Do you text your patients?

Specialties Advanced

Published

As the title states. It is difficult to understand rules, regulations, and the impact of modern technology. I am wondering how many NP's text their patients, and what they think is appropriate, vs when to use the phone.

Specializes in Family Nurse Practitioner.

I have only given 3 parents or grandparents my cell number over the years due to complicated cases and the need to communicate often. I used to text with one grandmother but figured since she was willing to text and it was two way communication that consent was implied. Thankfully they never abused it.

I have never given my number to an adult patient and have no plans to in the future. My thought is the parents of sick kids might need and deserve a bit more hand holding than I'm willing to give adults who I expect to have more self reliance and the ability to contact my secretary if they have a question or message for me.

Specializes in Healthcare risk management and liability.

From a risk management and compliance perspective, I am generally not a fan of making or receiving patient texts containing clinical information. Texting them about appointment reminders or the like is fine. Texting does not appear in the chart, raising concerns about continuity of care and documentation, and unless you are using a secure texting service, HIPAA issues for texts containing PHI are a concern. TJC has taken a dim view of texting going back to late 2011 and continuing to the present: To Text or Not to Text? | Joint Commission

I swore I would never give my number out again after a patient drove me crazy for 2 years.

That said I gave it out 3weeks ago to a patient. It was an important situation and this patient has been very respectful.

So I am pretty wishy washy.

From a risk management and compliance perspective, I am generally not a fan of making or receiving patient texts containing clinical information. Texting them about appointment reminders or the like is fine. Texting does not appear in the chart, raising concerns about continuity of care and documentation, and unless you are using a secure texting service, HIPAA issues for texts containing PHI are a concern. TJC has taken a dim view of texting going back to late 2011 and continuing to the present: To Text or Not to Text? | Joint Commission

Joint commisions list of problems with texting from 2011 when they were first against it are all problems that are easily overcome. Now they have a blog post worrying about abbreviations in texting?

I can can name a few more pressing matters if they are interested.

Specializes in Family Nurse Practitioner.
Joint commisions list of problems with texting from 2011 when they were first against it are all problems that are easily overcome. Now they have a blog post worrying about abbreviations in texting?

I can can name a few more pressing matters if they are interested.

Lol yeah.

Something Riskmanager mentioned that I do feel is worth noting is that any time I communicate with a patient whether on the phone or in the rare case via text I add a brief note in the chart for continuity of care.

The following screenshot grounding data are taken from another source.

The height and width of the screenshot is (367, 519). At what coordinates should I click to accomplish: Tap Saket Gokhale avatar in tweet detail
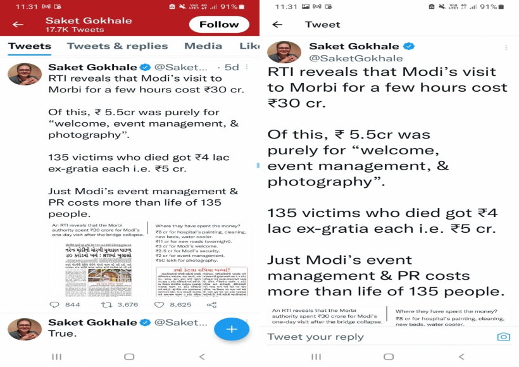click(284, 53)
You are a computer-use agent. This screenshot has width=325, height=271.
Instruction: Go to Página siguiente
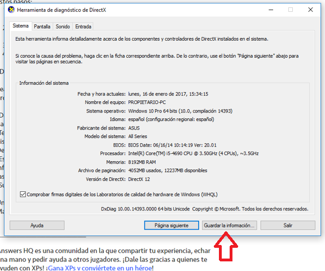(x=172, y=225)
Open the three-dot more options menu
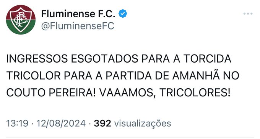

Specializes in Outpatient Psychiatry.

I do not use my personal phone to communicate with patients. I'm even skeptical of giving out my work email to school nurses. My stance is if things get bad they can call 911, go to the ER, or if able walk-in to my shop. The therapists are notorious about contacting patients via personal cell. I cannot imagine getting texts from patients because they can't sleep or something. Ugh. I don't want to set limits or boundaries other than communicate with me through the office staff or the after hours call number that some therapist answers. They rotate or something...idk.

Specializes in Nephrology, Cardiology, ER, ICU.

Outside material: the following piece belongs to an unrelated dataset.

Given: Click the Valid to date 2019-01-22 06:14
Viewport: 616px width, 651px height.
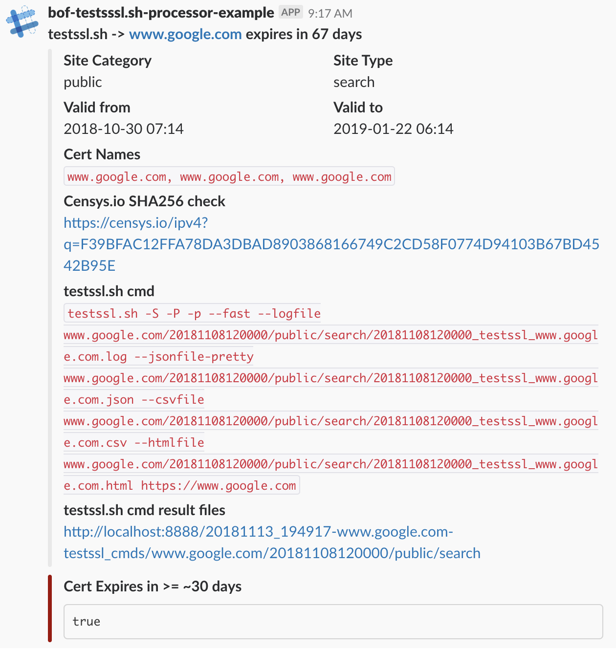Looking at the screenshot, I should 393,129.
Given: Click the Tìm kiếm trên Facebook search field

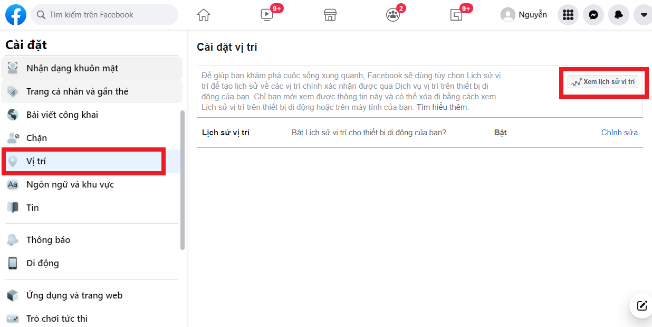Looking at the screenshot, I should click(104, 15).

Our practice uses Perfect Serve which has encrypted texting and is HIPAA compliant. We also have secure phone messaging...ie we use our personal cell phones to call pts but when it rings at their end, it shows the name of our practice and when they answer they here: "a provider from XYZ is trying to reach you, will you accept the call?"

Our pts love it!

Perfect Serve also allows us to send pictures to other providers and again its encrypted.

We love it.

Specializes in Adult Internal Medicine.

I do give my cell phone number out at times and I do occasionally text message with patients under extenuating circumstances. I do transcribe any/all conversations into the medical record via a telephone encounter. I never text identifying information.

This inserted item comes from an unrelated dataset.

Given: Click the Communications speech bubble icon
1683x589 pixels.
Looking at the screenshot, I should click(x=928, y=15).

I have only once had a patient that abused it, I was direct with the patient about the action that would follow if the abuse continued, and it stopped.

I do find it helpful and time-saving for me and providing good care for the patient, most of the time

Thanks for all of the responses. I use my cell phone every day to contact patients, and have never had one abuse it. My cell phone is on my card, so they already have it. I do tell them "If you have a question, and it is a reasonable time during the week, I will probably answer. But don't take that as a guarantee. At night, we share call, so use our main number if your question can't wait." Patients are always respectful.

I do text some of my most common patients, but not medical information. Only vague discussions. If it gets too detailed, I ask them to wait until I can call them. I will text things like "OK, called in your refill". Or "Got your message, I will call you when I get a chance."

I would be afraid of the first scenario and also possible HIPAA issues.

Specializes in Family Nurse Practitioner.

I do text some of my most common patients, but not medical information. Only vague discussions. If it gets too detailed, I ask them to wait until I can call them. I will text things like "OK, called in your refill". Or "Got your message, I will call you when I get a chance."

No secretary to shield you from general questions or handle refill requests?